Two days also stand out for intraday stretch. On December 10, IWM traded from 250.54 up to 256.57, a range of about 2.37%. On December 17, it traded from 246.70 up to 252.16, a range of about 2.21%. Those are “wide” days by any normal definition, especially inside a month that ended flat.
Volume didn’t look sleepy either. Average daily volume over the window ran around 35 million shares, with several days above 40 million and one day above 57 million. That is real participation, not a market on pause.
What That Behavior Suggests
Here is the clean observation: price traveled a lot and arrived almost nowhere.
A reasonable inference is that this is what stress can look like in small-company land when liquidity is not deep enough to absorb risk smoothly. Small-cap baskets can be liquid in the “you can trade it” sense, but still thin in the “it takes size without moving” sense. When depth is thinner, it does not take a dramatic headline to create sharp intraday swings. It can happen from routine repositioning, hedging, and rebalancing that would feel quieter in a deeper market.
This is not a story pulled from the air. Research that looks directly at liquidity across stock sizes finds that spreads in small stocks tend to be much larger than those in large-cap stocks. Wider spreads are one visible footprint of thinner liquidity and weaker depth.
A second, related point is that broad measures of market illiquidity have been shown to matter more for smaller firms. In Amihud’s classic work on illiquidity, the effect is described as stronger in small firms’ stocks, which fits the basic idea that small-company markets can react more sharply when trading conditions tighten.
Why “No Progress” Can Be The Signal
A flat month with big daily ranges is not a forecast.
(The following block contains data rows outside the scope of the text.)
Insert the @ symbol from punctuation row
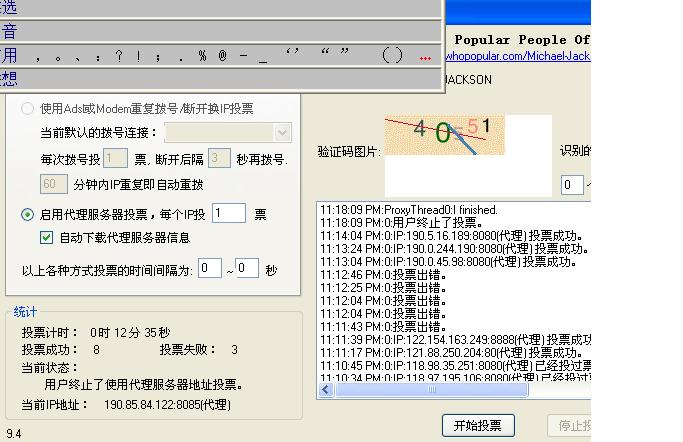 pyautogui.click(x=222, y=56)
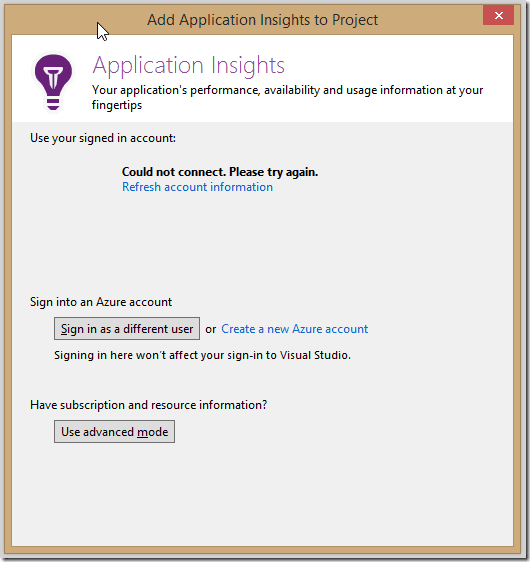Click Sign in as a different user
Image resolution: width=530 pixels, height=562 pixels.
(127, 328)

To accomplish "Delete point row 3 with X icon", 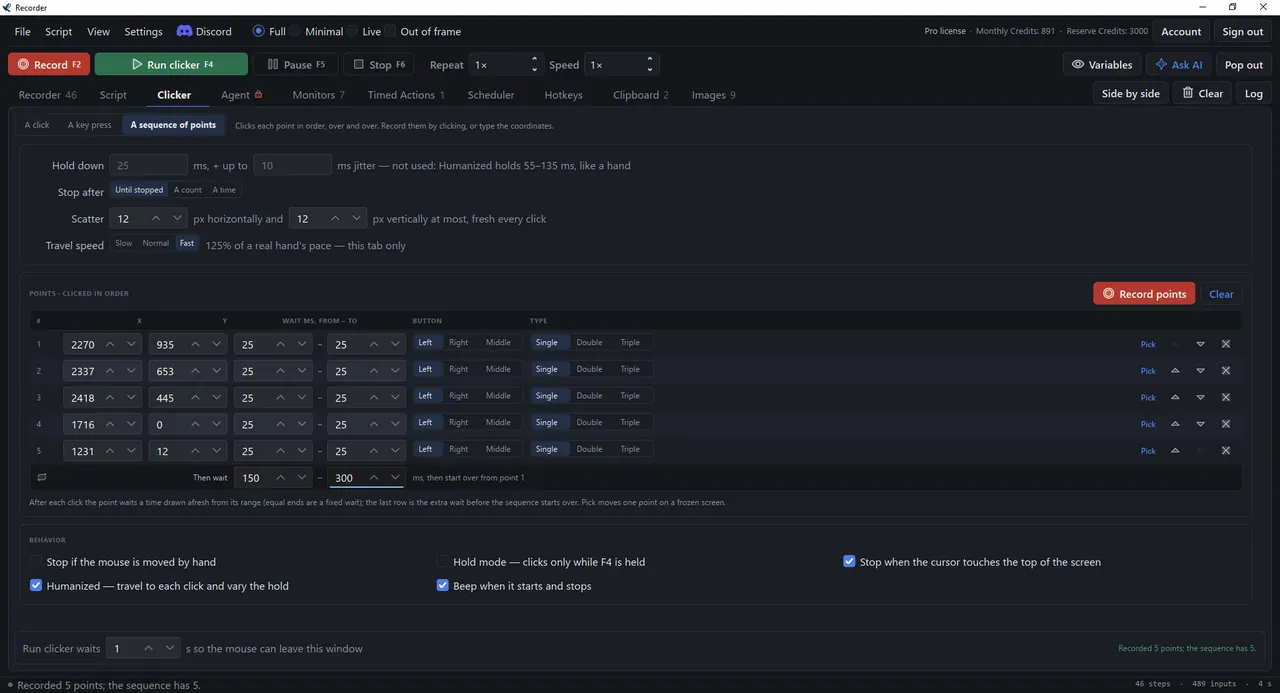I will coord(1226,397).
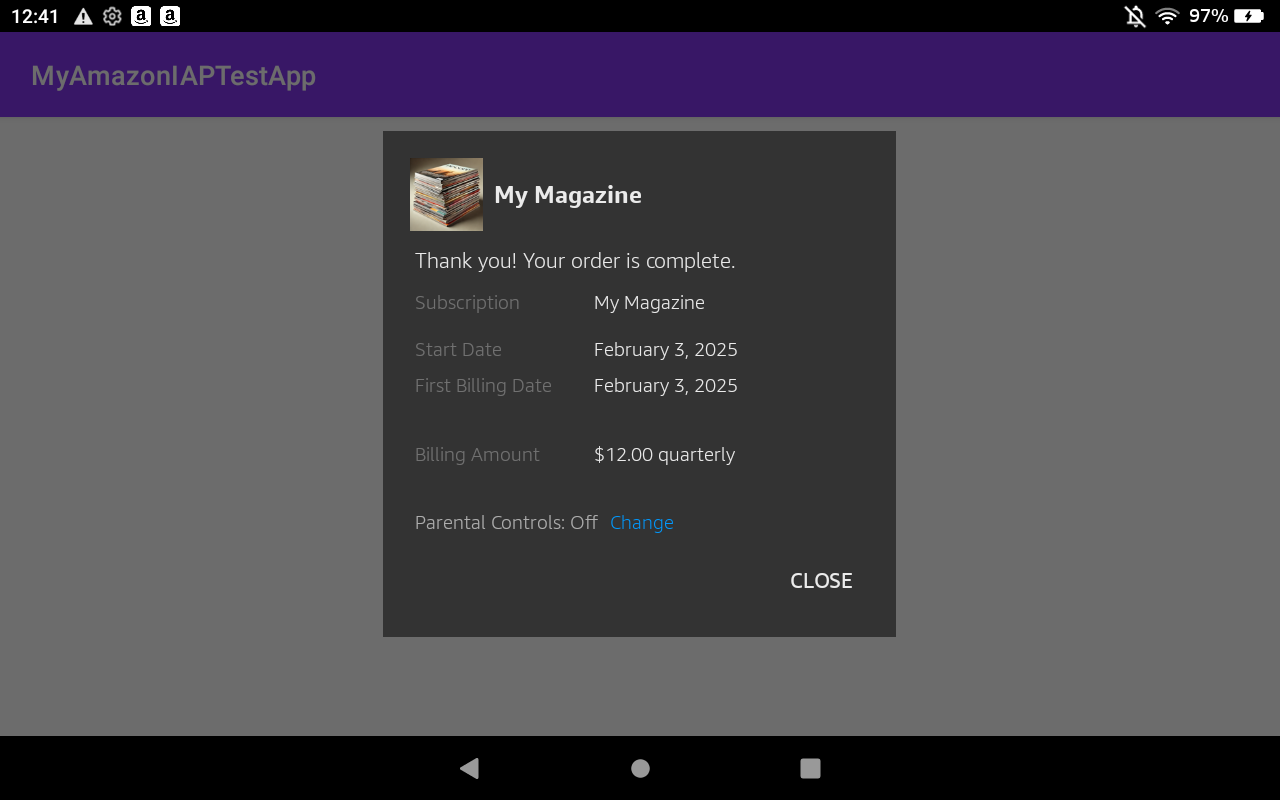The image size is (1280, 800).
Task: Tap the charging battery icon
Action: 1248,15
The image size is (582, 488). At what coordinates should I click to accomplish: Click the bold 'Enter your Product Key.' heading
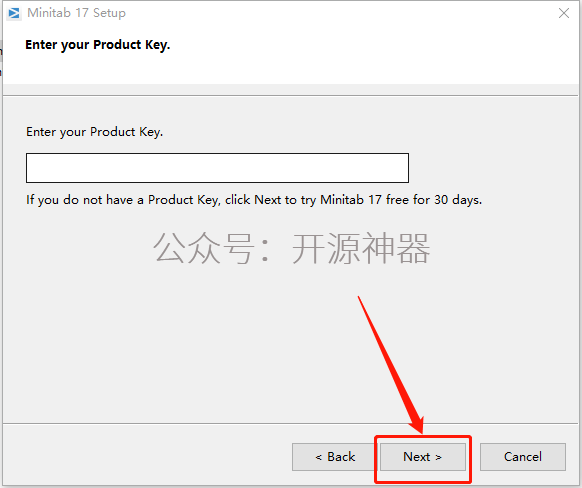coord(98,45)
It does not “have to” break up or down next. The useful information is about the present tense.
When a market can’t convert busy trading into follow-through, it often means participants are willing to trade risk but not willing to pay up for trend. Buyers show up, sellers show up, and the tape keeps snapping back into the same zone. The result is churn: lots of motion, low net distance.
That combination is one way caution shows up without announcing itself. It is not fear. It is a restraint. It is a market that is still negotiating price, day after day, because conviction is not strong enough to let the month resolve.
In small-company markets, that kind of restraint matters because the cushion is thinner. When depth is limited, the same push can create a bigger swing. So even when the month ends flat, the rough ride is still information.